In many stories Magic is described as a force that is part of nature, just like electricity, magnetism and light. The difference is that Magic is less understood and as a result it gets viewed as a mysterious force, but that's all... This means that Magic would be the same as Technology, because they both work by following the rules of the universe.

My personal definition of Magic goes against this: I describe Magic as the exact opposite of Nature, a force that works by destroying the rules of the universe instead of following them.

In order to combine Magic and Technology in a story and obtain an interesting result, first you need to have a clear definition of each of them.


----------



## psychotick (Oct 1, 2014)

Hi,

I have no problems with the concept - and one of my favourite RPG's of all time was Arcanum. Only difference is that magic and science interferred with one another so mages weren't allowed to ride trains and the scientists had to stay away from magical places.

How to make them even? Well the simplest answer is to use exclusivity. If only a few people can use magic, then most people can't. And most people wouldn't want to go to their local mage every time they need something done for them that they can do at home with a gadget.

Cheers, Greg.


----------



## Sheilawisz (Oct 1, 2014)

I wanted to add that there is a very famous example of a story that combines Magic and Technology, and it was done very well.

Some people think that the _Star Wars_ universe is Science Fiction, but in fact it's Fantasy. Not the type of Fantasy about castles and dragons, yeah, but Fantasy after all. The setting combines spaceships, energy weapons and unrealistic technology with the mysterious power known as the Force, and the Jedi Knights use both.

The Jedi are the Wizards of the Star Wars universe.

Star Wars alone is proof that you can combine both things and obtain great results, so if that's what you want, then go for it! =)


----------



## wordwalker (Oct 1, 2014)

One thing about tech or tech-like magic is that most fantasy worlds seem to have some of it in at least a few discreet places, as compared to the Dark Age or Renaissance setting they claim to be. If they didn't, they'd have depths of harshness that the average fantasy author and reader don't want to fully relate to-- infant mortality, minimal light sources indoors, and so on. Many writers use these grim facts, but most don't take them to the full medieval level, and they use them selectively. (Of course some do go full Dark Age too.) If a world claims to be realistic, but isn't dizzyingly different in those ways from the nice clean 21st century, it's got to be magic or tech buffering it.

▸ **LISTED ENTRIES**:

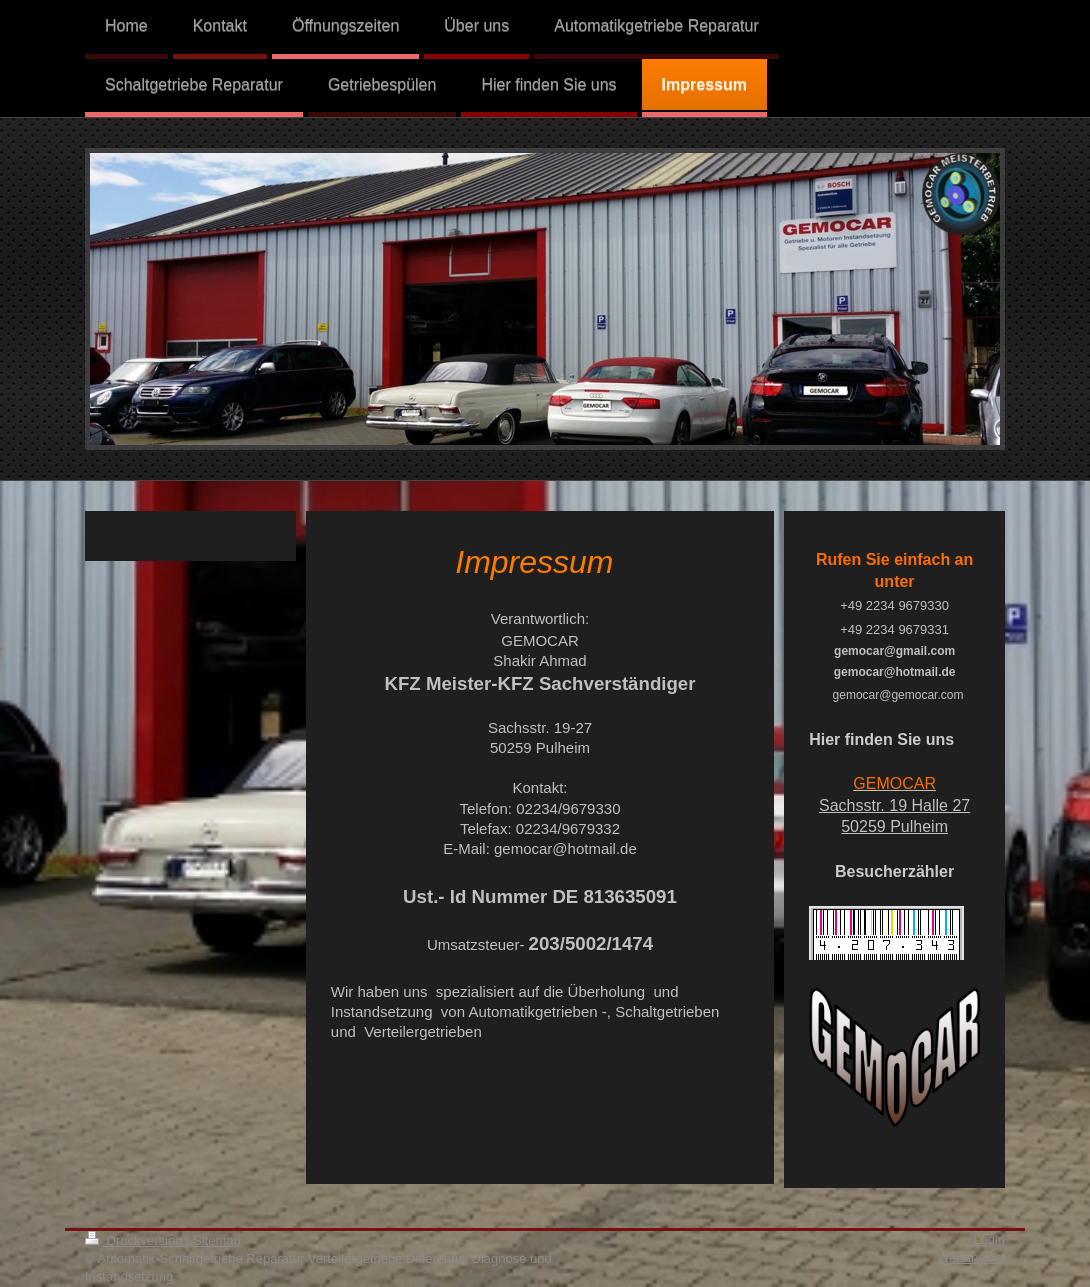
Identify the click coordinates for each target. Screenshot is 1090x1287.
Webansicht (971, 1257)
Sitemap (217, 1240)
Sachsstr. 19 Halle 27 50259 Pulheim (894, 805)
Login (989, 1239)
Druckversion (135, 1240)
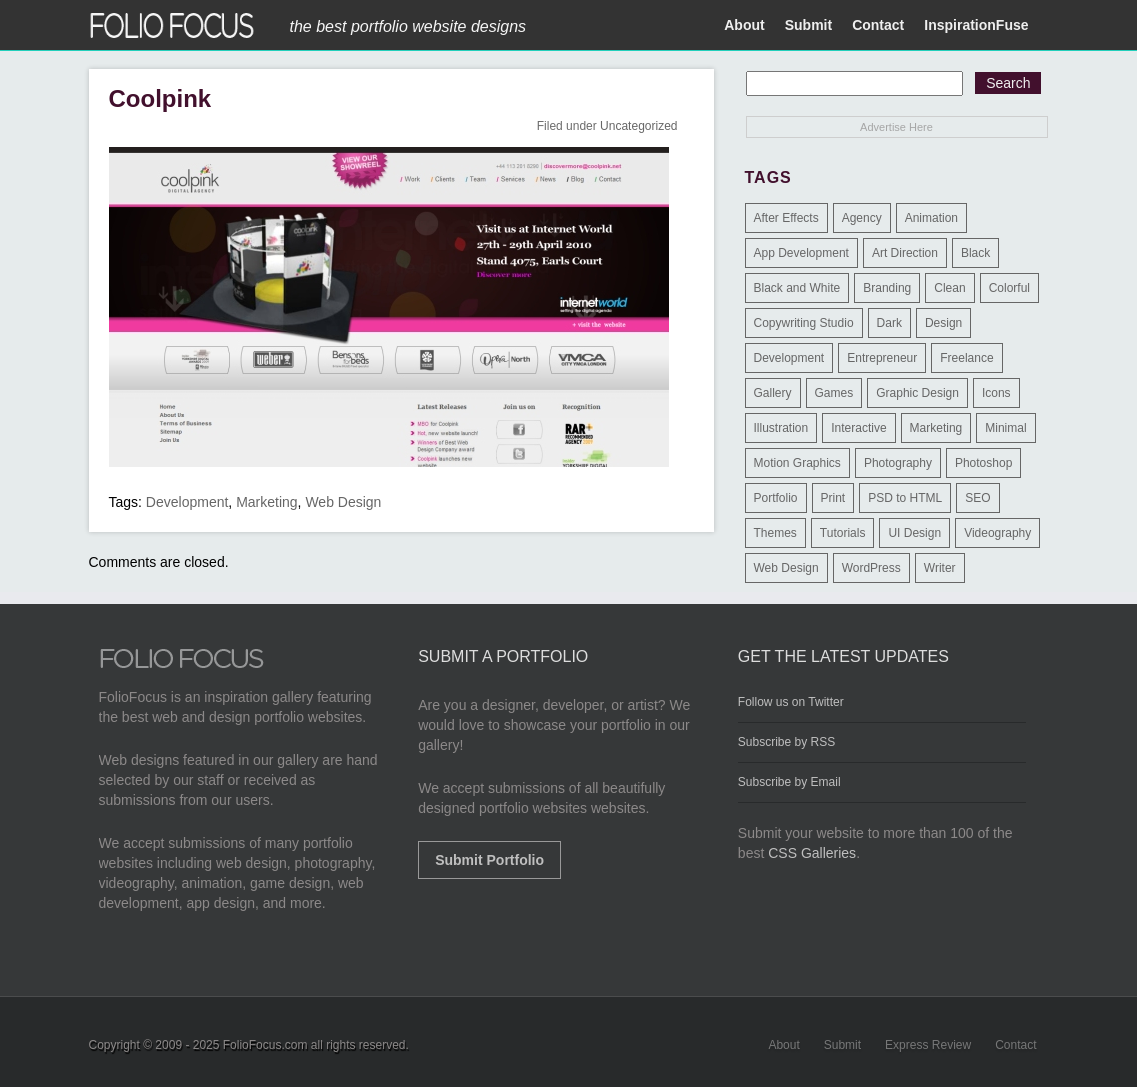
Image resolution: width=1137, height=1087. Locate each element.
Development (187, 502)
---
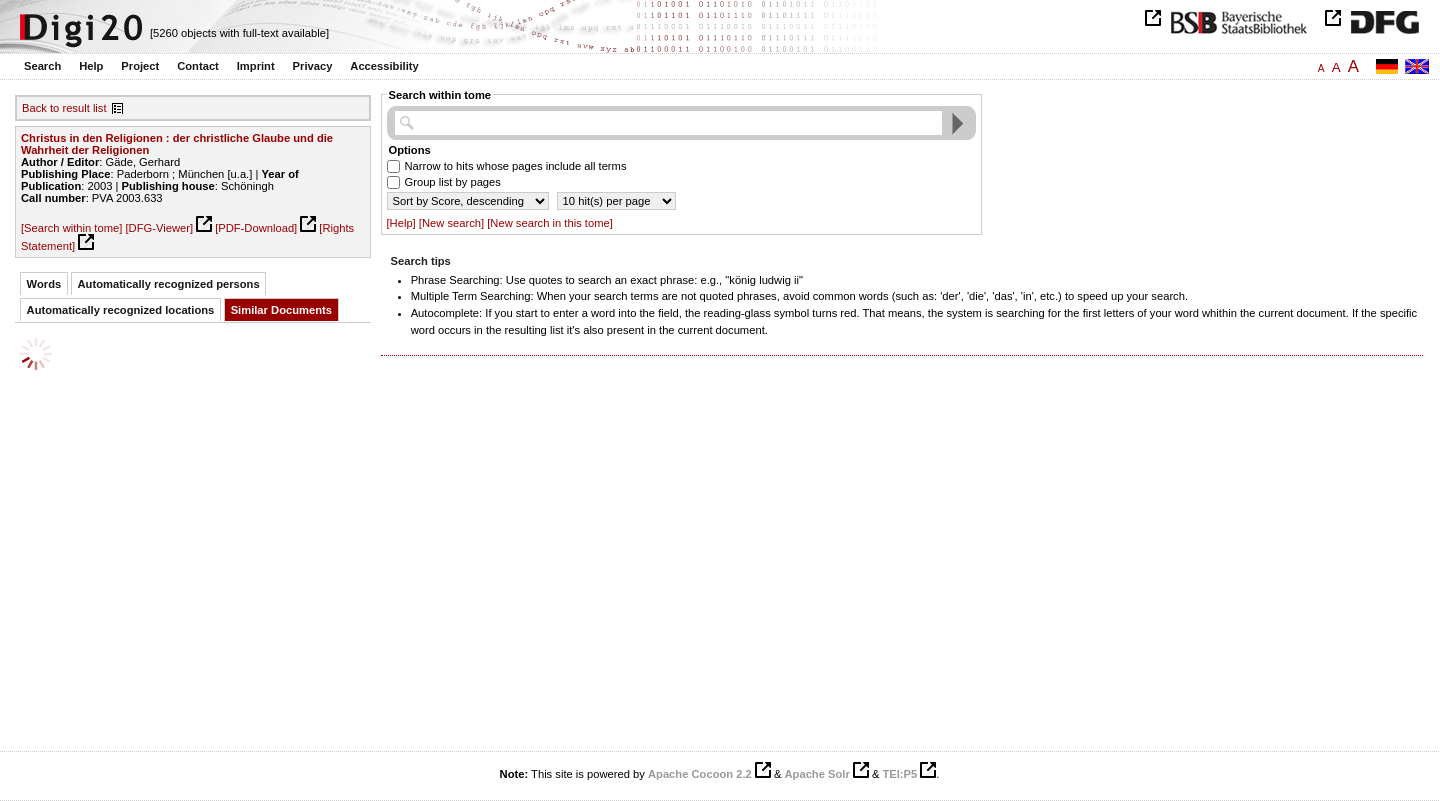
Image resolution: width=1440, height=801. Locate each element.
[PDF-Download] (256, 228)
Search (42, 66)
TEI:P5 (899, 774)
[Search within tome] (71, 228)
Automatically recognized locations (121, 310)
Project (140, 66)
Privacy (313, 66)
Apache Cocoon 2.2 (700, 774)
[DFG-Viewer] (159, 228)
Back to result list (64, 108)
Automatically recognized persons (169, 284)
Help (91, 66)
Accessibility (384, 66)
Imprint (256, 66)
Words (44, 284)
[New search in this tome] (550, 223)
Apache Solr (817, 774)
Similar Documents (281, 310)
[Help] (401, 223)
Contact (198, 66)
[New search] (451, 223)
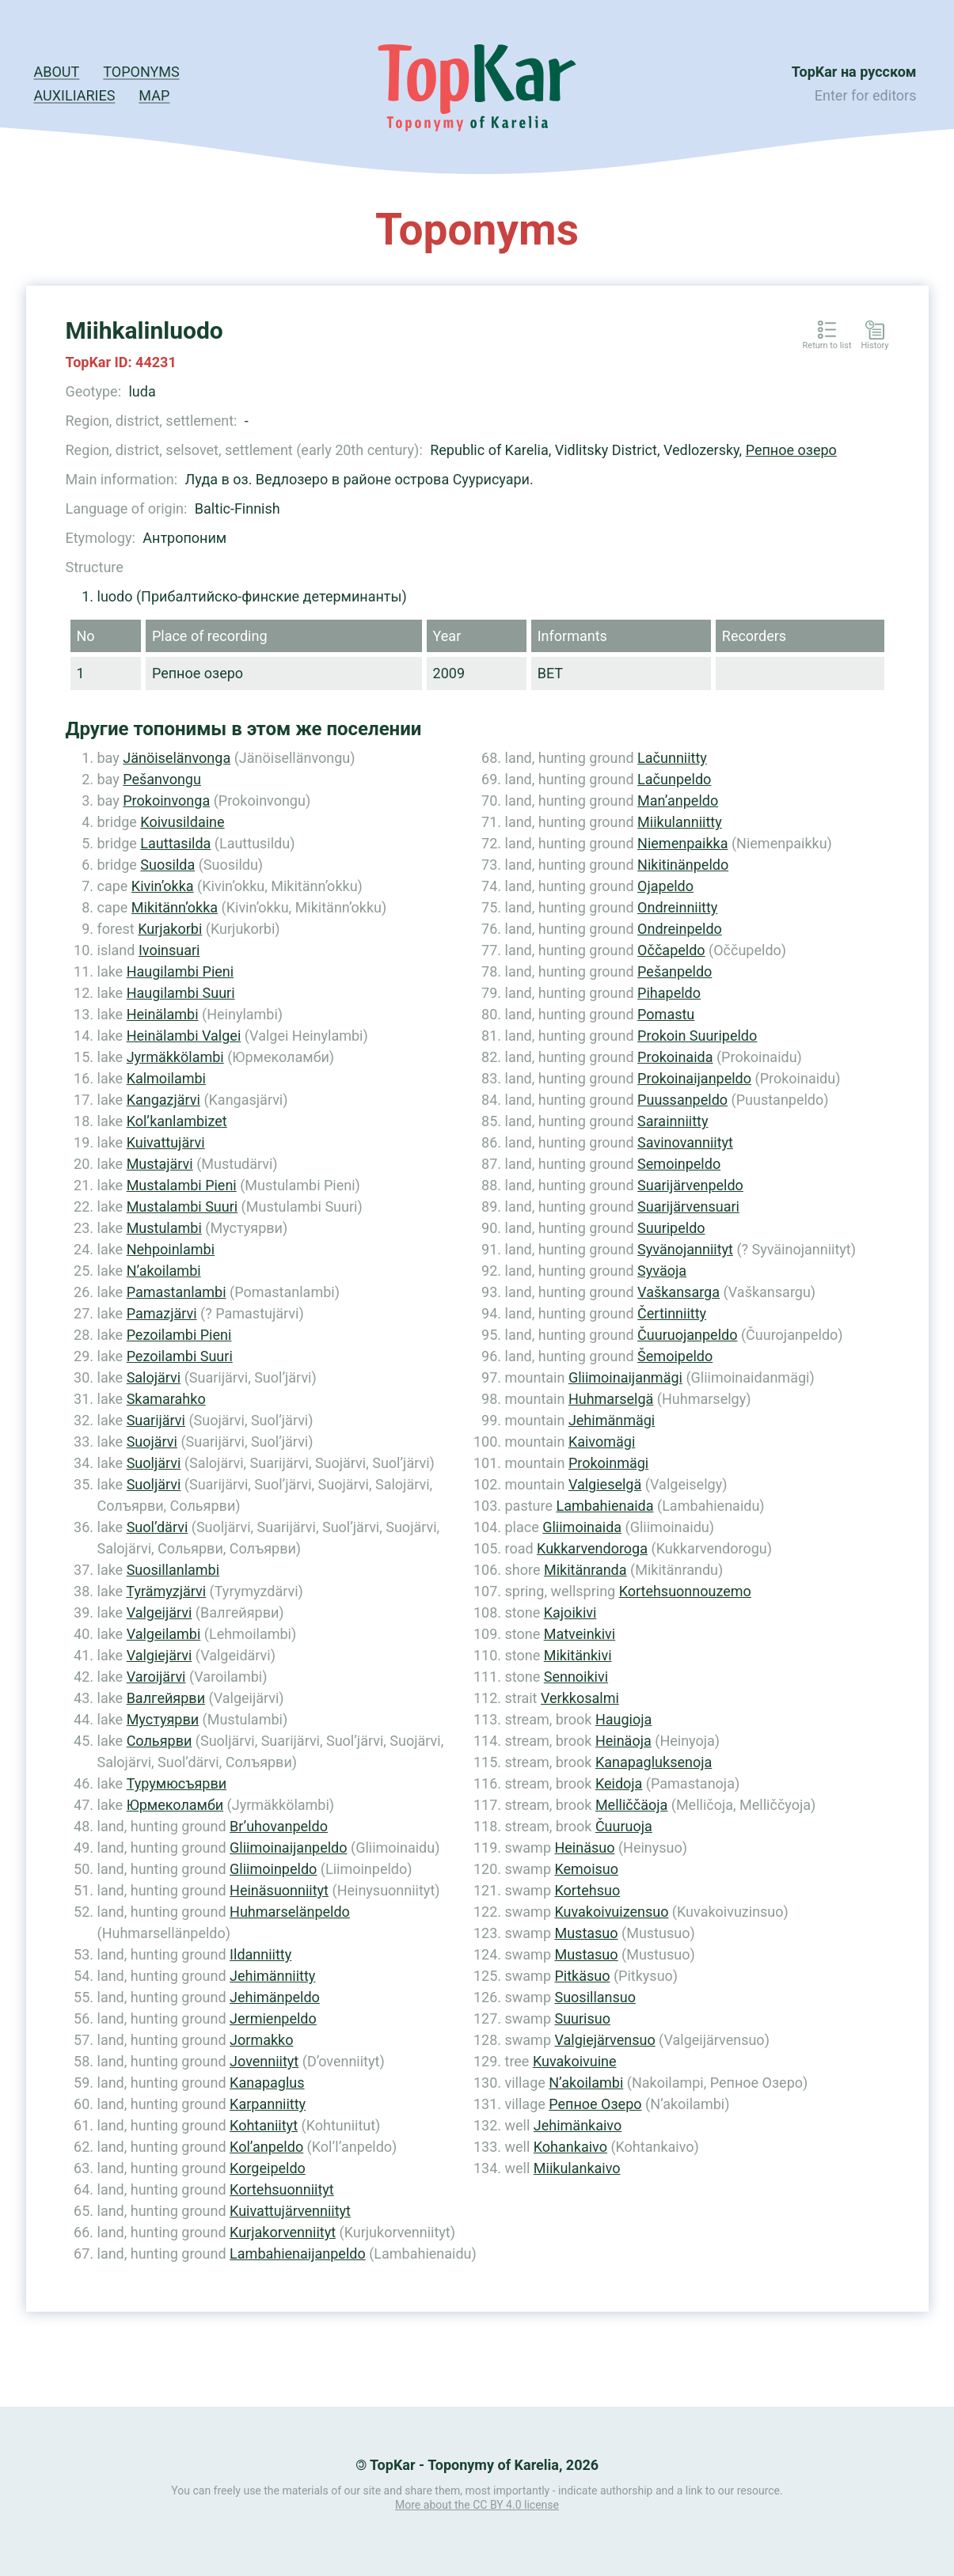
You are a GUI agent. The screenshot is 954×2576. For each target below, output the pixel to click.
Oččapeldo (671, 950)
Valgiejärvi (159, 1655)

▸ **SET PROBLEM 1**: Update the magic-and-technology discussion from "I have no problems" up to and including "done very well.", substituting "airships" for "trains".
▸ **SET PROBLEM 2**: Write what comes next in the magic-and-technology discussion, picking up after its final sentence.
The entries have no connection to the magic-and-technology discussion.

▸ **TASK RESPONSE 1**:
I have no problems with the concept - and one of my favourite RPG's of all time was Arcanum. Only difference is that magic and science interferred with one another so mages weren't allowed to ride airships and the scientists had to stay away from magical places.

How to make them even? Well the simplest answer is to use exclusivity. If only a few people can use magic, then most people can't. And most people wouldn't want to go to their local mage every time they need something done for them that they can do at home with a gadget.

Cheers, Greg.


----------



## Sheilawisz (Oct 1, 2014)

I wanted to add that there is a very famous example of a story that combines Magic and Technology, and it was done very well.

▸ **TASK RESPONSE 2**:
Of course you can always say that a Peaceful Kingdom has some understanding of sanitation and a lord who insisted the towns have room to live in. A few things like that could make it a truly nice place to live outside of the religious feuds or demon raids or other plot points. But advantages like that _are_ technology, unless they're magic.

So the more you want a sword-based fantasy that keeps those basics approachable for sheltered modern readers, if you still want the kind of worldbuilding cause and effect that lets you dig into the grittiness you _do_ want? The more you can drop references to "earth-magic healing herbs," "super-bright lamp oil," and other mass advantages to cover the rest.


----------



## BronzeOracle (Oct 27, 2014)

I've seen a number of stories where its magic versus technology and in each case I think they're a retelling of the clash of civilisations with colonisation and the loss of the those cultures to Europeans - I'm thinking the Ralph Bakshi movie 'Wizards' and The Darksword trilogy.  In both cases technology stomps magic and the story is one of loss of the old ways of magic that go with the doomed civilisation.

But I agree if you want to even the odds its just a matter of deciding how powerful your magic is, it is based on a time before the Age of Enlightenment when the forces of nature were bewildering, frightening and mysterious, so you can make the magic draw on a realm/dimensions of incredible power if you want to.  Its more what story do you want to tell and why is the magic important to it - is it about two sides engaged in conflict, so the magic is weaponry?  Then its just a decision of which side needs to be more powerful and which will be the underdog.  But then you can always have magic interwoven with technology, complimenting it rather than being an alternative weapon/power source etc.  Depending on where you take it magic can just be a form of constructive/destructive energy or it can be much more and can do things that technology can't, like see into the future or people's minds, control people's actions, bring someone back from the dead or teleport across space and time.  I think start with the story, see what you need the magic to do and then work from there.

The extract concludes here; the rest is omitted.